_WHAT THE TASK REQUIRES_
Up to and including the final line, retype each line of the records below, starting with the one that contains "Click the lock icon beside 포인트 통장".

☆ ☆ ☆ ☆

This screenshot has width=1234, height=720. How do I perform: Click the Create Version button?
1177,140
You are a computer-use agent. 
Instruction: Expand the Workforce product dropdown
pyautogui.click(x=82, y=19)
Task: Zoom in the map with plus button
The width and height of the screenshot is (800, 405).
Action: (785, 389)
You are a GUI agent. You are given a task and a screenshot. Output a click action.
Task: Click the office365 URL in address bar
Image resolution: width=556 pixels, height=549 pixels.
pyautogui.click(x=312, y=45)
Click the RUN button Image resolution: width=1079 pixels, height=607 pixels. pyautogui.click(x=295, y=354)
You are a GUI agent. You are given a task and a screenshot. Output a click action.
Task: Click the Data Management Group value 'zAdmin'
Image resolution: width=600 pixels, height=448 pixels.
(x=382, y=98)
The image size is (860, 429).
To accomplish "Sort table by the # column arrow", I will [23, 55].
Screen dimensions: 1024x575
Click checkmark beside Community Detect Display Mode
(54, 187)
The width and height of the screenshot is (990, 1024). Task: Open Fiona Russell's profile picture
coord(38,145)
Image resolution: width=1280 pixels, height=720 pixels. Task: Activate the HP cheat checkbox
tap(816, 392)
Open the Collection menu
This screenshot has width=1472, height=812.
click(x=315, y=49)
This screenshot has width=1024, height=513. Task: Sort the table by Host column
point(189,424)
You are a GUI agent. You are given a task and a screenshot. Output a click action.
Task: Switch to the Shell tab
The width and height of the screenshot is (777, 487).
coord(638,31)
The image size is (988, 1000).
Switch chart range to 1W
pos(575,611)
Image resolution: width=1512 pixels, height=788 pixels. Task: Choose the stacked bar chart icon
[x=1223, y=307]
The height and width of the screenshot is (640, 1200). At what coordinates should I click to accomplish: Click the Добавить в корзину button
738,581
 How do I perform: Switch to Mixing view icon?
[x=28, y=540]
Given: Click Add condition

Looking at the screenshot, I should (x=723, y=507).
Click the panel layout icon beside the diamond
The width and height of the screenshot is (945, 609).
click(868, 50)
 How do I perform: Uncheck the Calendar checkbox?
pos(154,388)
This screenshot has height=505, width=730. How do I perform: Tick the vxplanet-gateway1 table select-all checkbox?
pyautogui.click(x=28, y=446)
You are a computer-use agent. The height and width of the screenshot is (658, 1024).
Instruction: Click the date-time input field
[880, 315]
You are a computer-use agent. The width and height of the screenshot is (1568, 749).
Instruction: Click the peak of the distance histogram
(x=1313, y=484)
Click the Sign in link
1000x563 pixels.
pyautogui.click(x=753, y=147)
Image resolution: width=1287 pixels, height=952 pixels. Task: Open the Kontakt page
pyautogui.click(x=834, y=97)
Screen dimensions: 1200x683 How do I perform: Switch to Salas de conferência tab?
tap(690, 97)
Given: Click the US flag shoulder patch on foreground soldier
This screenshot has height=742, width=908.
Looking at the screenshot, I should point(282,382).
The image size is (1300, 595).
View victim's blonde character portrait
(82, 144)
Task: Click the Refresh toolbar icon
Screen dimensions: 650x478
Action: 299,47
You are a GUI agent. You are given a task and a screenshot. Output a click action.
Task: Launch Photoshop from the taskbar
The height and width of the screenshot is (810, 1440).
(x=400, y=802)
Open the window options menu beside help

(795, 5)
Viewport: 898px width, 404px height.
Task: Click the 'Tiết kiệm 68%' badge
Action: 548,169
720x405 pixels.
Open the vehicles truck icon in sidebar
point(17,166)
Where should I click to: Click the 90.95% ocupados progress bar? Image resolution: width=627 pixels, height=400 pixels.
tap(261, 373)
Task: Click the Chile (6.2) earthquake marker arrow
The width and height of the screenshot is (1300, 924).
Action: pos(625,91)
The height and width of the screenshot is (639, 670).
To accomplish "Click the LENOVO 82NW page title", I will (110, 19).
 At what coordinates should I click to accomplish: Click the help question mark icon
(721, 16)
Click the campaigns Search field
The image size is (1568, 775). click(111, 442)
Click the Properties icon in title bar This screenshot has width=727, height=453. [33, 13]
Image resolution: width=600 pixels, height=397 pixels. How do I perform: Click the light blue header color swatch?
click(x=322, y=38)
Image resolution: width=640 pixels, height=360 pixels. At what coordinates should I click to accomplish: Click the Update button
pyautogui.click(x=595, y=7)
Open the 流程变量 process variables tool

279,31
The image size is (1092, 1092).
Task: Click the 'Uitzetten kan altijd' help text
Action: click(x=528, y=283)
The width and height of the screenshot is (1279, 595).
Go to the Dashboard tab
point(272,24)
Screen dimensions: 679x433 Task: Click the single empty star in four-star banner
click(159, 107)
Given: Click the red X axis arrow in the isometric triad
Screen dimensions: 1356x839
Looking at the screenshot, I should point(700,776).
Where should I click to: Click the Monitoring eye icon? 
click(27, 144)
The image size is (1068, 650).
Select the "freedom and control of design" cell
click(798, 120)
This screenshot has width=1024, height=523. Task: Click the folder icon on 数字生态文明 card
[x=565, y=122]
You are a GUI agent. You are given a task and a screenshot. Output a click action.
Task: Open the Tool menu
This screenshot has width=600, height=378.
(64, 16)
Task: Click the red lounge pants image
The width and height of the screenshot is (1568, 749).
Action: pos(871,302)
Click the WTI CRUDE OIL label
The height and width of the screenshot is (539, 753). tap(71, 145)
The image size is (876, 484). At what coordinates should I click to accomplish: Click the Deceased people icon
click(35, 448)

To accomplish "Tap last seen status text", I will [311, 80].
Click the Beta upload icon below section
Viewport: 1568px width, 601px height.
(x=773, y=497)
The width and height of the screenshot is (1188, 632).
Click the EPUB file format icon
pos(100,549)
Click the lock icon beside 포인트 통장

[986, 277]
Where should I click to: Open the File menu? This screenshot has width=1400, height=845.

☆ ☆ ☆ ☆

_EXERCISE ANSWER_
Click the lock icon beside 포인트 통장

[986, 277]
Where should I click to: Open the File menu? This screenshot has width=1400, height=845.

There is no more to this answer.